** start Article **

POLYCRYSTALLINE MATERIAL HAVING LOW MECHANICAL STRAIN; METHOD FOR PRODUCING A POLYCRYSTALLINE MATERIAL

Abstract

A polycrystalline material having low mechanical strain is provided. The polycrystalline material includes one or multiple layers of a first type and one or multiple layers of a second type. The layers of the first type and the layers of the second type each include at least one polycrystalline material component. The layers of the first type have a smaller average crystal grain size than the layers of the second type, a layer of the first type and a layer of the second type being situated, at least in part, one above the other in an alternating sequence, and it being the case for the transition between the layers of the first type and the layers of the second type to be abrupt or continuous.

Claims

1-12. (canceled)

13. A polycrystalline material having low mechanical strain, comprising: one or multiple layers of a first type; and one or multiple layers of a second type; wherein the layers of the first type and the layers of the second type each include at least one polycrystalline material component, and wherein the layers of the first type have a smaller average crystal grain size than the layers of the second type, a layer of the first type and a layer of the second type being situated, at least in part, one above the other in an alternating sequence.

14. The polycrystalline material of claim 13, wherein adjacent layers of the first type and of the second type are in each case formed, at least in part, in direct contact with one another.

15. The polycrystalline material of claim 13, wherein the crystal grain size at the boundary between at least one layer of the first type and a layer of the second type adjacent to the one layer of the first type changes continuously or abruptly, in particular the crystal grain size at the boundary between all layers of the first type and the respective adjacent layers of the second type changing continuously or abruptly.

16. The polycrystalline material of claim 13, wherein within the layers of the first type, the crystal grain size decreases or increases, or initially decreases and then increases, in a preferred direction, in particular within the layers of the second type, the crystal grain size decreasing or increasing, or initially decreasing and then increasing, in a preferred direction.

17. The polycrystalline material of claim 13, wherein the layers of the first type and the layers of the second type are each formed as closed layers.

** end Article **
** start Extracted records **

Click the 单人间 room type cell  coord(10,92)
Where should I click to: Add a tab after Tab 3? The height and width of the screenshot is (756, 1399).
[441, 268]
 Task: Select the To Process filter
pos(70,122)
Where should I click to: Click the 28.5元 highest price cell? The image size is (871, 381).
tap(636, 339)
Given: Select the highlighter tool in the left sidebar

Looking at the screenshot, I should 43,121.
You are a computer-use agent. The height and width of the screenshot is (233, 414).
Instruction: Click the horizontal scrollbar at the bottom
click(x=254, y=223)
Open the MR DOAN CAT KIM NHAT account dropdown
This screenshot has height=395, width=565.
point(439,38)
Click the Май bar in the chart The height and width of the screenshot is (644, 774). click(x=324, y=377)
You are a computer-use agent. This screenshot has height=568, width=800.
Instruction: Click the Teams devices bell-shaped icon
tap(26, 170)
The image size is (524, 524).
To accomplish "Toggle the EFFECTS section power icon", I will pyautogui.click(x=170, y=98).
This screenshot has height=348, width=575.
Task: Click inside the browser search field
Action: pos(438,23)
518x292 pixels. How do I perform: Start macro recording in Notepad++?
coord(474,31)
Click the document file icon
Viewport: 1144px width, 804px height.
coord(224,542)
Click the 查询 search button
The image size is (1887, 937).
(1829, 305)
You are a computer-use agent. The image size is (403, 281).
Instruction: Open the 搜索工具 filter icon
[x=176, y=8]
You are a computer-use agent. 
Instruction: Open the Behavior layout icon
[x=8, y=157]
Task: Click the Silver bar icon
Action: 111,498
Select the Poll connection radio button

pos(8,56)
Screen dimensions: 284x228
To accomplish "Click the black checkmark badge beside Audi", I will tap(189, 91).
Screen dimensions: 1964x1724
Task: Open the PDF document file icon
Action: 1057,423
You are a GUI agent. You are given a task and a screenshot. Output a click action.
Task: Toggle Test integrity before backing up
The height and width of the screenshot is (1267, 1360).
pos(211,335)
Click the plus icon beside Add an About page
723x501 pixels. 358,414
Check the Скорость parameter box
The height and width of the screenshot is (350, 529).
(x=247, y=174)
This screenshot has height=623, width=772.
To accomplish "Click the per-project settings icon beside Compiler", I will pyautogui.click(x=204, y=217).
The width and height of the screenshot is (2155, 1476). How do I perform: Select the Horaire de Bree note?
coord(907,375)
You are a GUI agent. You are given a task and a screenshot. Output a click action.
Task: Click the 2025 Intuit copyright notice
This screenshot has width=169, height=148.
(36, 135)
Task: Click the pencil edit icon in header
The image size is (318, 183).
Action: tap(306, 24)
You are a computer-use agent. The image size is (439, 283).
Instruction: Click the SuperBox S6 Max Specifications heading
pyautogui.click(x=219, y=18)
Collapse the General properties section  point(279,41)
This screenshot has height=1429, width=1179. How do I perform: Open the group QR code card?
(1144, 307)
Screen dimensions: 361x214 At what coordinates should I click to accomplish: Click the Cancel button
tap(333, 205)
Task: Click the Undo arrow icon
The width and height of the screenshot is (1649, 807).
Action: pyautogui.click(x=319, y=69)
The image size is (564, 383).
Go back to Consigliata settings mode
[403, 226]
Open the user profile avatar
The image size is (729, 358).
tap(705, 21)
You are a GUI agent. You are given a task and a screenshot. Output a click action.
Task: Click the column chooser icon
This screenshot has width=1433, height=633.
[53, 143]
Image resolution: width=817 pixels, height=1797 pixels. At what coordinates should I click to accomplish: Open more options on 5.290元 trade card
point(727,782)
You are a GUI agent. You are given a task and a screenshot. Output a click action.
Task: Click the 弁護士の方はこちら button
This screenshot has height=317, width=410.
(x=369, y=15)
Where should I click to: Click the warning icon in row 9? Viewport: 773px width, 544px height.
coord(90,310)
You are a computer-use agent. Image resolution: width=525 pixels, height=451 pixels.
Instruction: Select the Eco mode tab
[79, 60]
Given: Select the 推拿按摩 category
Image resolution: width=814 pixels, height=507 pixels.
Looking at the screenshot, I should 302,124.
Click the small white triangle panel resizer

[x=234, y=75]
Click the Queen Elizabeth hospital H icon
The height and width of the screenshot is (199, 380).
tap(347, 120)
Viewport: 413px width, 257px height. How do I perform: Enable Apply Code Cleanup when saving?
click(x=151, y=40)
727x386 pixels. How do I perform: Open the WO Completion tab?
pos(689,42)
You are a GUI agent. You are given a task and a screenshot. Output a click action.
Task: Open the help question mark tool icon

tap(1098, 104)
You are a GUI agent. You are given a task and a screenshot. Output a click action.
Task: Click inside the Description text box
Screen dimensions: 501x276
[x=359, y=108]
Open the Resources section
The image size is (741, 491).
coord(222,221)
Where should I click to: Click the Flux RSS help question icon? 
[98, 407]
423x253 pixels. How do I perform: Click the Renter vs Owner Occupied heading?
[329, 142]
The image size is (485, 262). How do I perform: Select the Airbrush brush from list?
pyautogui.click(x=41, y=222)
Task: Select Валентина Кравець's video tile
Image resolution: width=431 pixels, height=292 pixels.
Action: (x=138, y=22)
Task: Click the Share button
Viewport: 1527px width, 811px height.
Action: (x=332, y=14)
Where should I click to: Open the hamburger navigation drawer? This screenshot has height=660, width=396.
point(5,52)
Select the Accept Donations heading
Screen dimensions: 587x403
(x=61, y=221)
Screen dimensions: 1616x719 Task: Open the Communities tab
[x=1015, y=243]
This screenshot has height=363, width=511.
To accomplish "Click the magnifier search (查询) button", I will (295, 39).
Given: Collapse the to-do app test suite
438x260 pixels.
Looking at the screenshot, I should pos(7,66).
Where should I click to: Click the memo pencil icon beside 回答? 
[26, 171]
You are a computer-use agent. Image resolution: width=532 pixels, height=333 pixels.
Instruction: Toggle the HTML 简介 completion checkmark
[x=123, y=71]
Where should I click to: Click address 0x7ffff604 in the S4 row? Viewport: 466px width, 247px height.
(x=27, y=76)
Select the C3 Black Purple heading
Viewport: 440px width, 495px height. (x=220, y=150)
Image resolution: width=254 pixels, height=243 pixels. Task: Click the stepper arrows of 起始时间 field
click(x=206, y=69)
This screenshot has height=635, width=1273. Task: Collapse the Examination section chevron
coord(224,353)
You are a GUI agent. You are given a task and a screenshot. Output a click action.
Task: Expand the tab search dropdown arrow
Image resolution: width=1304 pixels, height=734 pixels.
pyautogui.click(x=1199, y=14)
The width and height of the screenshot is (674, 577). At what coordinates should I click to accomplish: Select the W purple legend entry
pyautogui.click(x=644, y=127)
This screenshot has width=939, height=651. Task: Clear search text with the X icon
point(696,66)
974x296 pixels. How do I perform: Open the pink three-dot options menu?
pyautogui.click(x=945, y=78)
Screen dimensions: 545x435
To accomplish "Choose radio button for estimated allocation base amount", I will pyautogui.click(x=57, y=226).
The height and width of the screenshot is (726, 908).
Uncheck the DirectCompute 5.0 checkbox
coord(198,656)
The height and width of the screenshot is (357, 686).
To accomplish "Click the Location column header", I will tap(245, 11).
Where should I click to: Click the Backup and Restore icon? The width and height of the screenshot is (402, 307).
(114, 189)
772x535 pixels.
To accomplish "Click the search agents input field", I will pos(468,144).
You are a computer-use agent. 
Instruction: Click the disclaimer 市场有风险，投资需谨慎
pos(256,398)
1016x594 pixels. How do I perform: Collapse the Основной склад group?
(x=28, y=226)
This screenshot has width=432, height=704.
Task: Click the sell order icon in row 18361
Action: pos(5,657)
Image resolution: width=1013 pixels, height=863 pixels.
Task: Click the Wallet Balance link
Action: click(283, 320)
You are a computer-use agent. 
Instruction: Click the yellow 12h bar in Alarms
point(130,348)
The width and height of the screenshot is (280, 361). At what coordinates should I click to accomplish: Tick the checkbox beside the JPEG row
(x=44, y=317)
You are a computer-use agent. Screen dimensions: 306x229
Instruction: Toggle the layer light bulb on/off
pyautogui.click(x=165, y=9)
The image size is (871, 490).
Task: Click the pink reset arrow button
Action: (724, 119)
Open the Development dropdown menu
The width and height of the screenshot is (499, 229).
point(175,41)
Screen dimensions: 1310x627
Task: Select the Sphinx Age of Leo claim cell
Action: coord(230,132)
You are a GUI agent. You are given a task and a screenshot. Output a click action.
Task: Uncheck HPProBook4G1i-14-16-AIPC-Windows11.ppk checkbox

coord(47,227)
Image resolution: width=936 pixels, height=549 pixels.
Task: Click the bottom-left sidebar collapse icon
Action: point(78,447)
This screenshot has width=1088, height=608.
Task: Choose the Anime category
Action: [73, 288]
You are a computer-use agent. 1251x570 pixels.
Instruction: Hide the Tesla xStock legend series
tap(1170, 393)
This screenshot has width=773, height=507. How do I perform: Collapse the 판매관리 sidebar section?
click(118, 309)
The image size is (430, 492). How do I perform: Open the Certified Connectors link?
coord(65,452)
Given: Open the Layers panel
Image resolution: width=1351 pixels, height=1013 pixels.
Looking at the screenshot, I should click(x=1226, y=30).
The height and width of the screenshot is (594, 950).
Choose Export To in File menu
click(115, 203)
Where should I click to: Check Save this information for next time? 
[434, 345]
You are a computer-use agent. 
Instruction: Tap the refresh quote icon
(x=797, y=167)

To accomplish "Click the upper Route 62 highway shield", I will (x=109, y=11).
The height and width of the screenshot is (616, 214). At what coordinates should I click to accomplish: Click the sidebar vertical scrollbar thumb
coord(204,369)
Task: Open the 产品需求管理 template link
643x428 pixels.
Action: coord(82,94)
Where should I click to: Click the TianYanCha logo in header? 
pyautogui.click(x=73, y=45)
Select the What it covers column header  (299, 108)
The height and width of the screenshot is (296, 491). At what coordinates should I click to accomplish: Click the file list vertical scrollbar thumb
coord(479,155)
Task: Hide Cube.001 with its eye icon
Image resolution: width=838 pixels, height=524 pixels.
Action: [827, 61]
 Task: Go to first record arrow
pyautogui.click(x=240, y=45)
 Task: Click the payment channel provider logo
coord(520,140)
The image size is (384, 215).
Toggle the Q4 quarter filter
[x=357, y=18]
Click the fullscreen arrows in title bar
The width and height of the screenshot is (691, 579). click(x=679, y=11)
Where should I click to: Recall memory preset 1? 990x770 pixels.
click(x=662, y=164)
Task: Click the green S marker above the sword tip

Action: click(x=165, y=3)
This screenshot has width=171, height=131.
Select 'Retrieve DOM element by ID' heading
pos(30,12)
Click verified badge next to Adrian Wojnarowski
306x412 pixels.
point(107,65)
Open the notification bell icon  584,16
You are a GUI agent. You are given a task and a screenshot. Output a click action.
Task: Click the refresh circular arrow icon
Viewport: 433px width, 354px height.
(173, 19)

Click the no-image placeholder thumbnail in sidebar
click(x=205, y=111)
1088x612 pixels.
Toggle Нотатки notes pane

** end Extracted records **

Problems to solve:
- A) Extract, word for word, everything from "16. The polycrystalline" down to "a preferred direction." in the polycrystalline material patent.
- B) Put everything in the listing from the line containing "The height and width of the screenshot is (594, 950)." down to the line containing "[x=357, y=18]", both included, into a Markdown table with the columns Nr and Line. Give one row per line and omit blank lines.

Task-by-task outputs:
- A)
16. The polycrystalline material of claim 13, wherein within the layers of the first type, the crystal grain size decreases or increases, or initially decreases and then increases, in a preferred direction, in particular within the layers of the second type, the crystal grain size decreasing or increasing, or initially decreasing and then increasing, in a preferred direction.

- B)
| Nr | Line |
|---|---|
| 1 | The height and width of the screenshot is (594, 950). |
| 2 | Choose Export To in File menu |
| 3 | click(115, 203) |
| 4 | Where should I click to: Check Save this information for next time?  |
| 5 | [434, 345] |
| 6 | You are a computer-use agent.  |
| 7 | Instruction: Tap the refresh quote icon |
| 8 | (x=797, y=167) |
| 9 | To accomplish "Click the upper Route 62 highway shield", I will (x=109, y=11). |
| 10 | The height and width of the screenshot is (616, 214). At what coordinates should I click to accomplish: Click the sidebar vertical scrollbar thumb |
| 11 | coord(204,369) |
| 12 | Task: Open the 产品需求管理 template link |
| 13 | 643x428 pixels. |
| 14 | Action: coord(82,94) |
| 15 | Where should I click to: Click the TianYanCha logo in header?  |
| 16 | pyautogui.click(x=73, y=45) |
| 17 | Select the What it covers column header  (299, 108) |
| 18 | The height and width of the screenshot is (296, 491). At what coordinates should I click to accomplish: Click the file list vertical scrollbar thumb |
| 19 | coord(479,155) |
| 20 | Task: Hide Cube.001 with its eye icon |
| 21 | Image resolution: width=838 pixels, height=524 pixels. |
| 22 | Action: [827, 61] |
| 23 |  Task: Go to first record arrow |
| 24 | pyautogui.click(x=240, y=45) |
| 25 |  Task: Click the payment channel provider logo |
| 26 | coord(520,140) |
| 27 | The image size is (384, 215). |
| 28 | Toggle the Q4 quarter filter |
| 29 | [x=357, y=18] |